/---
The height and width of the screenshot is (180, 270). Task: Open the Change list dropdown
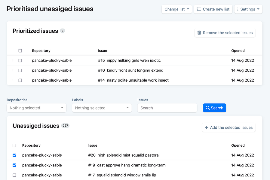(176, 9)
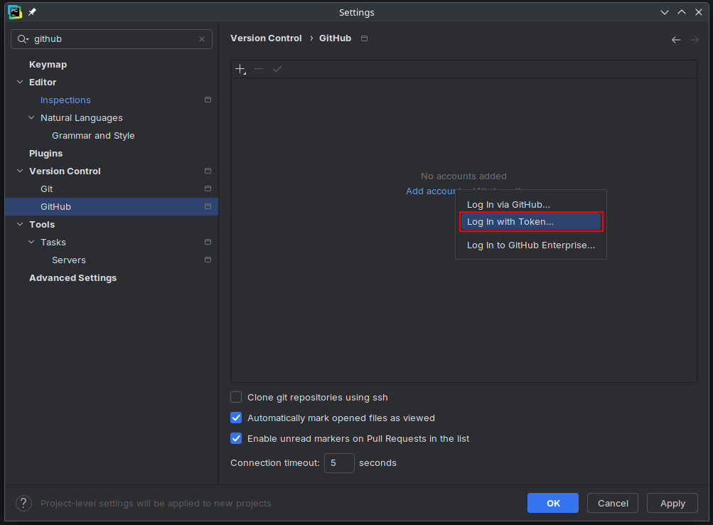Screen dimensions: 713x525
Task: Uncheck unread markers on Pull Requests
Action: click(x=235, y=438)
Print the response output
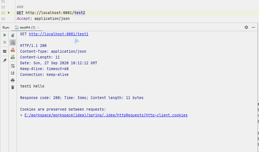This screenshot has width=259, height=152. tap(13, 80)
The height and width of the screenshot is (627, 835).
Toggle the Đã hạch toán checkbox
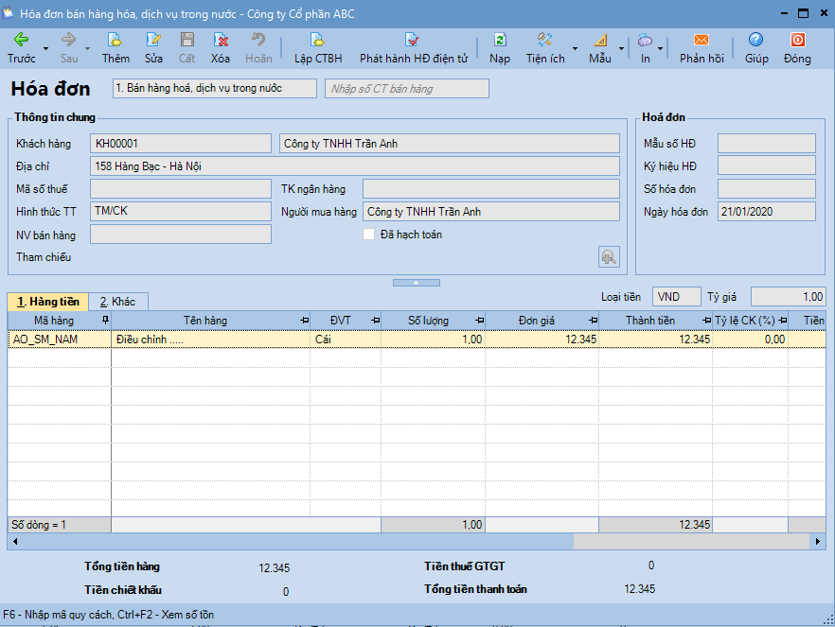[x=368, y=235]
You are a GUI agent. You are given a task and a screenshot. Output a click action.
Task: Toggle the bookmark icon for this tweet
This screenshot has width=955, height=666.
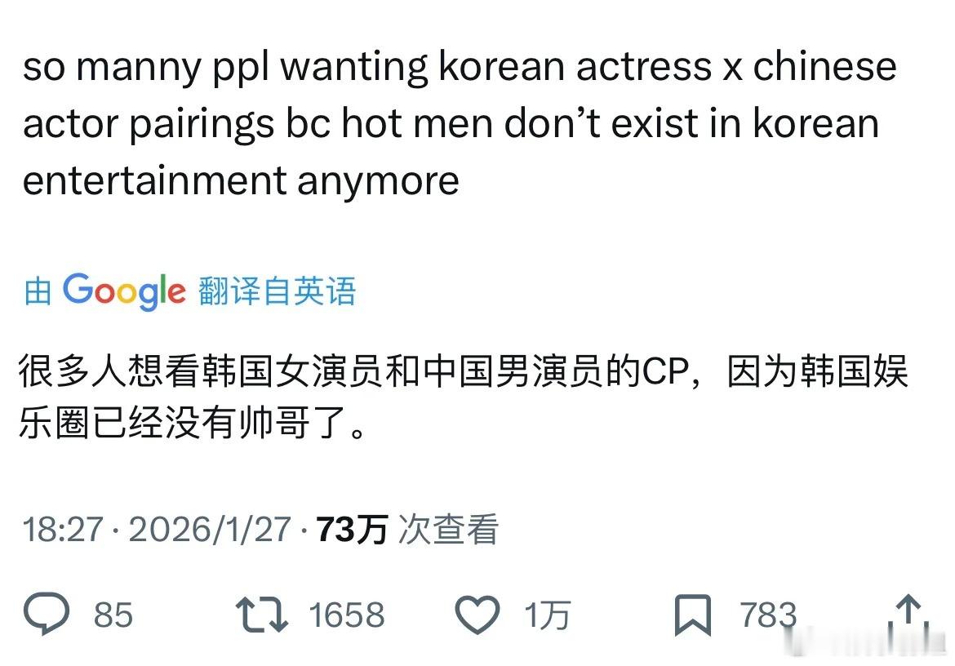tap(692, 615)
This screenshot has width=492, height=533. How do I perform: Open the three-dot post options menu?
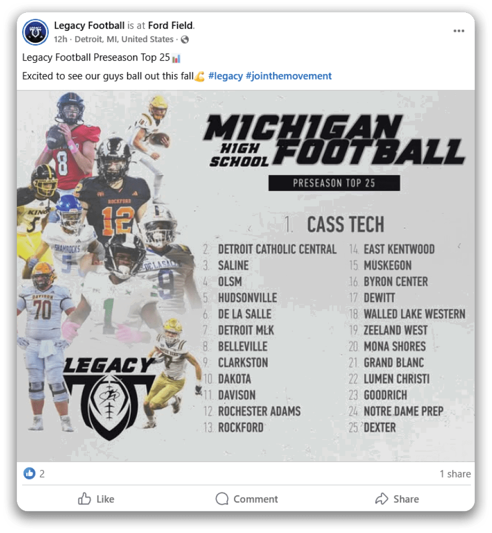coord(459,31)
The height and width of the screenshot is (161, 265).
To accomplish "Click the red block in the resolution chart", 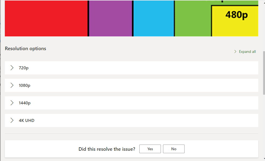I will (46, 18).
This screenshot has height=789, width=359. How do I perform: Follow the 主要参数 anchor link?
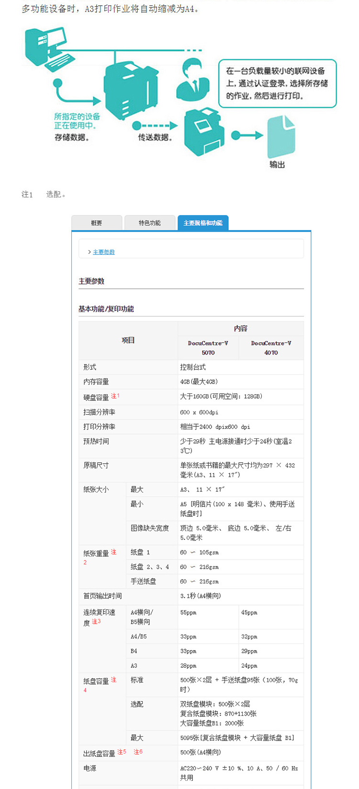coord(104,252)
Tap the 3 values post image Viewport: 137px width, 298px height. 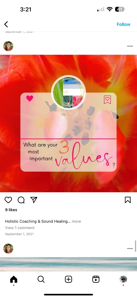click(68, 124)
\---
### Exercise goal
The answer is to be the lines of the listing from the first through the one with "Task: Toggle the bookmark icon for this tweet", reproduced exactly, without any pictures.

### Exercise output
The height and width of the screenshot is (180, 270). Task: Open the Change list dropdown
(176, 9)
Screen dimensions: 713x525
Task: Uncheck unread markers on Pull Requests
Action: click(x=235, y=438)
Print the response output
This screenshot has width=259, height=152. tap(13, 80)
The height and width of the screenshot is (627, 835).
Toggle the Đã hạch toán checkbox
[x=368, y=235]
You are a GUI agent. You are given a task and a screenshot. Output a click action.
Task: Toggle the bookmark icon for this tweet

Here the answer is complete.